Re: [PATCH] In string-split, add support for character sets and predicates.

unofficial mirror of guile-devel@gnu.org 
 help / color / mirror / Atom feed

From: Mark H Weaver <mhw@netris.org>
To: Daniel Hartwig <mandyke@gmail.com>
Cc: guile-devel@gnu.org
Subject: Re: [PATCH] In string-split, add support for character sets and predicates.
Date: Mon, 08 Oct 2012 11:40:44 -0400	[thread overview]
Message-ID: <87sj9pm0oz.fsf@tines.lan> (raw)
In-Reply-To: <CAN3veRcLxasvVsq2RJFFQEgqzEb-zQiHvXWvafcA-7z=0Etzog@mail.gmail.com> (Daniel Hartwig's message of "Mon, 8 Oct 2012 19:23:09 +0800")

Hi Daniel,

Thanks for the patch!  I have a few comments.

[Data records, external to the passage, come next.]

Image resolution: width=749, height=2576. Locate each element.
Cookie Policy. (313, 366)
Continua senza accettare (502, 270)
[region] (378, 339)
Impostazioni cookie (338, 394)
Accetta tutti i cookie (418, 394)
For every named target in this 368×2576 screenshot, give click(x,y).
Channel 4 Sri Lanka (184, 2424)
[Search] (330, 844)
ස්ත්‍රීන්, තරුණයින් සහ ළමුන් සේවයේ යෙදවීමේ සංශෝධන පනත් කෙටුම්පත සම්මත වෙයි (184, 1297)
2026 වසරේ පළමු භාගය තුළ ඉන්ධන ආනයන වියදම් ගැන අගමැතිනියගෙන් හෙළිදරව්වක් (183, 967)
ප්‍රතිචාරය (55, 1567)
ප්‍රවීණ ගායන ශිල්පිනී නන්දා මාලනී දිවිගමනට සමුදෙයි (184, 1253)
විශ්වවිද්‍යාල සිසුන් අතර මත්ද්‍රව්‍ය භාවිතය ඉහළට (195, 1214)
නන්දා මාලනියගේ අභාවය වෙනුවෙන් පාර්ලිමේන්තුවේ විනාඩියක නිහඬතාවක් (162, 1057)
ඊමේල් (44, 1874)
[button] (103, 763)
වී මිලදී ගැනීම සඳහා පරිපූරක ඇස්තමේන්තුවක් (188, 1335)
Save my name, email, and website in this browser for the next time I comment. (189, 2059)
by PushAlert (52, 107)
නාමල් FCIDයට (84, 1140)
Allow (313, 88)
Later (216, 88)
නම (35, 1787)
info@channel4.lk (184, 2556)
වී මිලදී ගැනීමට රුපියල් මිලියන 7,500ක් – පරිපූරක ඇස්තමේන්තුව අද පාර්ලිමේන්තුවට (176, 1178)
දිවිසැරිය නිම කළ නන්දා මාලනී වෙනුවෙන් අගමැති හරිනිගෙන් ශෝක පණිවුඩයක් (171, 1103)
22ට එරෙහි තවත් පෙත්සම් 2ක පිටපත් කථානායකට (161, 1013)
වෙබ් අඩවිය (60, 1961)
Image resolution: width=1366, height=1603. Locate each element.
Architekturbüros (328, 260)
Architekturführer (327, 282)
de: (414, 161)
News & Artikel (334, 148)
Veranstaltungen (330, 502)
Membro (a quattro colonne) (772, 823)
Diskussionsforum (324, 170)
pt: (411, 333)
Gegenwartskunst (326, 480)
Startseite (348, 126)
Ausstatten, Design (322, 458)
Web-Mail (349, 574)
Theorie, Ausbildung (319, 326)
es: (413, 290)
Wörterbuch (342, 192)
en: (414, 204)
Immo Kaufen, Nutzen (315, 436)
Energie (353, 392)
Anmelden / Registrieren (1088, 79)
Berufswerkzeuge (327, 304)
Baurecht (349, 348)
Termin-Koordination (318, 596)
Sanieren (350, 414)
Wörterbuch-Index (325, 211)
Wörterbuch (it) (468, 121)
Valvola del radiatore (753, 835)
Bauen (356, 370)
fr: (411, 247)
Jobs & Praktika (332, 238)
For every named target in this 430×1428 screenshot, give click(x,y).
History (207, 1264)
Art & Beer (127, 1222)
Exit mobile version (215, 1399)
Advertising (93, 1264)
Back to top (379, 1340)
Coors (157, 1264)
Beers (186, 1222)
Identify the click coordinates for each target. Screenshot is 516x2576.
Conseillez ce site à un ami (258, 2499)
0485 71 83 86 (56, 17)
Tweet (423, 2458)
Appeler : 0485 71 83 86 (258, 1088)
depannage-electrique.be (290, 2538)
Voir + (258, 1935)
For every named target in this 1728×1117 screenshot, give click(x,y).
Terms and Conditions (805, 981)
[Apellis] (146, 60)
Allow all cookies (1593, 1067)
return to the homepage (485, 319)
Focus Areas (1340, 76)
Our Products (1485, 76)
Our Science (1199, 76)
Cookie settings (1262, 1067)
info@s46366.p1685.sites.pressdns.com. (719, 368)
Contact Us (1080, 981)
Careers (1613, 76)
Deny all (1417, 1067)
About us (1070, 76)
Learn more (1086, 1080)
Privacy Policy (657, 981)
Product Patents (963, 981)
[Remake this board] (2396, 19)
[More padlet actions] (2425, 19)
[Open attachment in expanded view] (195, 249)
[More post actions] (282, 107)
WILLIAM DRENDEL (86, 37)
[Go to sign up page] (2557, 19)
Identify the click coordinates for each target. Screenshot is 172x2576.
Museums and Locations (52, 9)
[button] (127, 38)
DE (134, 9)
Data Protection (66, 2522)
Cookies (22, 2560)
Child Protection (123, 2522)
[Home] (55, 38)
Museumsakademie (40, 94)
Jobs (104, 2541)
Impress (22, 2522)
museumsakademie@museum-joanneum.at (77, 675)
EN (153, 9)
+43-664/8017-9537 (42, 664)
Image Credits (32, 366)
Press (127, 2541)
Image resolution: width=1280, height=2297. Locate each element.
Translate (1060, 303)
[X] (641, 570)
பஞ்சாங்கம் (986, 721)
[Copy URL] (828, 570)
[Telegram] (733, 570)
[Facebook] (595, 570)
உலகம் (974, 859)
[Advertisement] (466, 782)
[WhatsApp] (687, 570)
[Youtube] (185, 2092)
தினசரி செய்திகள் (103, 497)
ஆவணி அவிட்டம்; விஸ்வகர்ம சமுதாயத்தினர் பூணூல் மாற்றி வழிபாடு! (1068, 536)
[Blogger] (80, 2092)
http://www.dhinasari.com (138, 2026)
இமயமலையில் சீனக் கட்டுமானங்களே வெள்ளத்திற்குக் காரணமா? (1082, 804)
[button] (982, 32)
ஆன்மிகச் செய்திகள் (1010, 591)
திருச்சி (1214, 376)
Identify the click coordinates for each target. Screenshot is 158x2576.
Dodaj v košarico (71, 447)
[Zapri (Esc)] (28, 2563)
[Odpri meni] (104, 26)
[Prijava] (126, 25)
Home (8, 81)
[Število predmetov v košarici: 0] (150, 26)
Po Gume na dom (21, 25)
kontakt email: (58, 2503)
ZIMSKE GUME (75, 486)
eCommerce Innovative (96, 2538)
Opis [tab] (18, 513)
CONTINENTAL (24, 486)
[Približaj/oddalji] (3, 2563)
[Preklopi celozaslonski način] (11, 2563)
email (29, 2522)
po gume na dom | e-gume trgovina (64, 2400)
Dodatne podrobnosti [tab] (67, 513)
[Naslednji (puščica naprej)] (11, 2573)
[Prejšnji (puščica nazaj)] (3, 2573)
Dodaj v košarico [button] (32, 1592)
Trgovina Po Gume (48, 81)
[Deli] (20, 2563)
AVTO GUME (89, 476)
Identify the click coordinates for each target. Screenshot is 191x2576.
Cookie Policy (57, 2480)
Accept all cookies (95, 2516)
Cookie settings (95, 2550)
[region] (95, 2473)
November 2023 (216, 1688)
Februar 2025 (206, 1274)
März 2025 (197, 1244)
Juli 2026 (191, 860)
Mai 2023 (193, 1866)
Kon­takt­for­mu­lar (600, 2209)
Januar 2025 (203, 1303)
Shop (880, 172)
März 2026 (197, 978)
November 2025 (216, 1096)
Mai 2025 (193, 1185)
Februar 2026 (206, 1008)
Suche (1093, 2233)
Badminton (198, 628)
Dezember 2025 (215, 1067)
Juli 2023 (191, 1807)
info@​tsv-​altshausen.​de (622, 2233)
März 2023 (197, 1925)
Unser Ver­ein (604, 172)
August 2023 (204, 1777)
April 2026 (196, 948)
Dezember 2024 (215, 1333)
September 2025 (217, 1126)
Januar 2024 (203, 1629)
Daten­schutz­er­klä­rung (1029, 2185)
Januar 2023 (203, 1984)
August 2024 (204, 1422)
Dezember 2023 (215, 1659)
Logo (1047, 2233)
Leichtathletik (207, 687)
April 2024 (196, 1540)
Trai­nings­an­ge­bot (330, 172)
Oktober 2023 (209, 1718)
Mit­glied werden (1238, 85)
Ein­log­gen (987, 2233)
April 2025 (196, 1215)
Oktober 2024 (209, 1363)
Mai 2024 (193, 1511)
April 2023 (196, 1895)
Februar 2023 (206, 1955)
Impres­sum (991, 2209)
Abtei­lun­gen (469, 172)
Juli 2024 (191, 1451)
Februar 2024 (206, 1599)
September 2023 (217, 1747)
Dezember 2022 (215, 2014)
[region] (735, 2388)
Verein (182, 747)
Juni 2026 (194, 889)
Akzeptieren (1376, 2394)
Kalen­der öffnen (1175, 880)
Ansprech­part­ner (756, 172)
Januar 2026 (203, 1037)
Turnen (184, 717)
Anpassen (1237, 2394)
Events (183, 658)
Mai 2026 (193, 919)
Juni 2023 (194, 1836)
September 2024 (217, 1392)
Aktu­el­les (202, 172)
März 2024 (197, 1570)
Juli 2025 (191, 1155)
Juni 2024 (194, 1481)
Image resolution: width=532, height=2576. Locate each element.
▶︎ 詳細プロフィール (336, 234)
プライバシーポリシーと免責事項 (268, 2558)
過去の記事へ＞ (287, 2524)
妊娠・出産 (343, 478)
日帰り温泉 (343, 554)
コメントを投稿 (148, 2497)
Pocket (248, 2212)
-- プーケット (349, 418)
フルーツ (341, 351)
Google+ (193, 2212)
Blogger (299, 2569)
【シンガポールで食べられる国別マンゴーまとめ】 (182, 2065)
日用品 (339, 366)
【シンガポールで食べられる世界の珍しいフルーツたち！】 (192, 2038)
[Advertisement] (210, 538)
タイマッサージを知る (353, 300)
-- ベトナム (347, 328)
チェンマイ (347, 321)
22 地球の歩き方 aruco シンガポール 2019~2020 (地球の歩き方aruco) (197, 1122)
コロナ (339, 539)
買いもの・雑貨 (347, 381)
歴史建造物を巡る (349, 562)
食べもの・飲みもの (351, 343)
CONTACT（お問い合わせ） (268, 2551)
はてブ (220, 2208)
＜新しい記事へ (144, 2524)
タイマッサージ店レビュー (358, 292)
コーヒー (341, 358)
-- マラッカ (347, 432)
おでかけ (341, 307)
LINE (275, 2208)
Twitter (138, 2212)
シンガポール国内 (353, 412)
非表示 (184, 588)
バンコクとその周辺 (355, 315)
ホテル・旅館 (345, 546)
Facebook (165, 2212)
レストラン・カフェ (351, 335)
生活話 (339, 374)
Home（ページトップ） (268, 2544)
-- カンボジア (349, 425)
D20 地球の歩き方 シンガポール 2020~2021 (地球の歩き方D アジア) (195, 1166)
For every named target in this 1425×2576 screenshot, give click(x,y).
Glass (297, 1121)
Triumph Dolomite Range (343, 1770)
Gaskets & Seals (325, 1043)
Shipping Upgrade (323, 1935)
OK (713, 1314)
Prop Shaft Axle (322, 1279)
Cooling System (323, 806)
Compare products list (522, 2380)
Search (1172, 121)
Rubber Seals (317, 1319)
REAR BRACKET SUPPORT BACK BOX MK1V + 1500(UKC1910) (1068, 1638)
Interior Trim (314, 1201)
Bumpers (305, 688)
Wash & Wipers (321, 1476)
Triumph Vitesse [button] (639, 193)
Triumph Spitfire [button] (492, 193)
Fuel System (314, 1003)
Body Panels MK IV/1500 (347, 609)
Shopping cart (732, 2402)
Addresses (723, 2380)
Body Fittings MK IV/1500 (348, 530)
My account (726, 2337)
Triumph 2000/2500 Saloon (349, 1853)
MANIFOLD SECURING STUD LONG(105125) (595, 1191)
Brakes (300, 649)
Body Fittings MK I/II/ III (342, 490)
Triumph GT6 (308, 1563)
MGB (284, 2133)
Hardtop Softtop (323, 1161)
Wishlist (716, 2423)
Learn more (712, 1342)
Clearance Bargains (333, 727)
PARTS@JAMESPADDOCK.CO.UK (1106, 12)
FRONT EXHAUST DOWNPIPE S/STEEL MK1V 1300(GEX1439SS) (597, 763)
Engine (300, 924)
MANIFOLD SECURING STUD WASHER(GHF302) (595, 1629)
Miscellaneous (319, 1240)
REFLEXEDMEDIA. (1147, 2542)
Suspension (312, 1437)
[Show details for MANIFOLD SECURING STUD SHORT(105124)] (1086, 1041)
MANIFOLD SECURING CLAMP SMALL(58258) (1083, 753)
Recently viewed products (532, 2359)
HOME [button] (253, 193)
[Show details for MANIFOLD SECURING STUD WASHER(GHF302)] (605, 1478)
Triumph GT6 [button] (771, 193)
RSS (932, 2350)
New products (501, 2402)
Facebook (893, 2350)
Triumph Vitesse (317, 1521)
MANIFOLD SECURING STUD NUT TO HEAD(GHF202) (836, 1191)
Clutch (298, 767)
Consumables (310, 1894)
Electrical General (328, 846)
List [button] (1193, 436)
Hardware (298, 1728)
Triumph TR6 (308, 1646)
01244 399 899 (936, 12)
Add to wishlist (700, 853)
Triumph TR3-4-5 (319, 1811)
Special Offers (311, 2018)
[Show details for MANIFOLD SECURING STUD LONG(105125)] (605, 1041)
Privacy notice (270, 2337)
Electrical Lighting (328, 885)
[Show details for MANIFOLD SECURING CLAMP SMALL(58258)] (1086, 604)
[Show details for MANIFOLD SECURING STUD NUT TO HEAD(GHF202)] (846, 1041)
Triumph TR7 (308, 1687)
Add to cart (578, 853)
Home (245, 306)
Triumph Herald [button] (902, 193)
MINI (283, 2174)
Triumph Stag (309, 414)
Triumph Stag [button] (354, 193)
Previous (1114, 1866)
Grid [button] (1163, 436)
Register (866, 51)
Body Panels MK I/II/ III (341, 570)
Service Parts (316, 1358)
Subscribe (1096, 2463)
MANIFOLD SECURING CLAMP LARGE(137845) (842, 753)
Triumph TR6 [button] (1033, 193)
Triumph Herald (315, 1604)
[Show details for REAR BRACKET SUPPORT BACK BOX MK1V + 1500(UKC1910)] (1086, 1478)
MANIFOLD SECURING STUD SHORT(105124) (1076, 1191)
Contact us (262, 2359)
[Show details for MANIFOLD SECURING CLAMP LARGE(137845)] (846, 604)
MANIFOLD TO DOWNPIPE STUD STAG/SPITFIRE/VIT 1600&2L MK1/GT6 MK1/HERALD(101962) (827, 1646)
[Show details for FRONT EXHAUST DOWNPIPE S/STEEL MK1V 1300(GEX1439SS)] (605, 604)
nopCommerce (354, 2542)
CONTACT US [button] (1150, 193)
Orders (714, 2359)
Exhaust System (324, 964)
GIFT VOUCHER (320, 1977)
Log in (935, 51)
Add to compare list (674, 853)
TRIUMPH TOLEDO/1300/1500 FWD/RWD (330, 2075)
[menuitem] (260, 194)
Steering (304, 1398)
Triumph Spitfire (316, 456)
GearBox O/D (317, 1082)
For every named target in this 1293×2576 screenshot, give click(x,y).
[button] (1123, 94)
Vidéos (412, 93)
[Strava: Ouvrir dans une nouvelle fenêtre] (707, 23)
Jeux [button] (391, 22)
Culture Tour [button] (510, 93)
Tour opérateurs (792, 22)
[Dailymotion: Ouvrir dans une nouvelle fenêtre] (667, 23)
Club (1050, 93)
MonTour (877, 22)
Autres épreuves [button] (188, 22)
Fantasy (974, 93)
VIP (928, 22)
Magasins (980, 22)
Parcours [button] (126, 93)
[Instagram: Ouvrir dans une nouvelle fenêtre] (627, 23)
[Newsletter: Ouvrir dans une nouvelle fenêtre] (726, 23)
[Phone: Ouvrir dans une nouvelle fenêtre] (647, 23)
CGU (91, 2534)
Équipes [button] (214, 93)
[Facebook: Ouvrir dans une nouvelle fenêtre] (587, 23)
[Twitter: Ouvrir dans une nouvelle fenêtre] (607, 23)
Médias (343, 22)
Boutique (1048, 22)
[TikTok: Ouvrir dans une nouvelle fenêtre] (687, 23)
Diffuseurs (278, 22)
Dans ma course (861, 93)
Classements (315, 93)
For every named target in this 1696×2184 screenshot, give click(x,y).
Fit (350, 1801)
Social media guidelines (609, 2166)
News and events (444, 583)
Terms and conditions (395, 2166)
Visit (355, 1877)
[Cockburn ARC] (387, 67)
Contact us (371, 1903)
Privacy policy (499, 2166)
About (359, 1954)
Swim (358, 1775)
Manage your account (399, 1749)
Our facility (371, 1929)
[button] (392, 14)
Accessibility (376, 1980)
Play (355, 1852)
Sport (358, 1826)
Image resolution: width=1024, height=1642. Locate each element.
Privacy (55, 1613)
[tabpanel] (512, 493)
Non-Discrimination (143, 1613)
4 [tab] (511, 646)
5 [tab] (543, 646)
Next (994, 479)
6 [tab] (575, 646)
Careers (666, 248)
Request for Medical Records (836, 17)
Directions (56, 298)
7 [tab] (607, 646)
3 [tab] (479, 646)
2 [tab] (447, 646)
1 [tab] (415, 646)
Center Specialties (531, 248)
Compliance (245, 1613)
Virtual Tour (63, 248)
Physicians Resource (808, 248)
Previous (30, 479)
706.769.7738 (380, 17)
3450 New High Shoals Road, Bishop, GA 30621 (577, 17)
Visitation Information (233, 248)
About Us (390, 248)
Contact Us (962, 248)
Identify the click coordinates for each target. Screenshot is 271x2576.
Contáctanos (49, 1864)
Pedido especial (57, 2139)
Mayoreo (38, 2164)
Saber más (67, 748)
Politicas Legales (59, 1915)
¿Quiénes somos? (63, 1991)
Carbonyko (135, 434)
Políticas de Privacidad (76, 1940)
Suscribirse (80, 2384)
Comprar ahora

Daniel Hartwig <mandyke@gmail.com> writes:
> From 0aeed16baa70eca143fec05e864f98d95d7267e8 Mon Sep 17 00:00:00 2001
> From: Daniel Hartwig <mandyke@gmail.com>
> Date: Mon, 8 Oct 2012 18:35:00 +0800
> Subject: [PATCH] In string-split, add support for character sets and
>  predicates.
>
> * libguile/srfi-13.c (string-split): Add support for splitting on
>   character sets and predicates, like string-index and others.  Keep the
>   original (fast) path when splitting by character and refactor using
>   string-index-right for other types; the later involves handling SCM
>   values so there is less chance to optimize anyway.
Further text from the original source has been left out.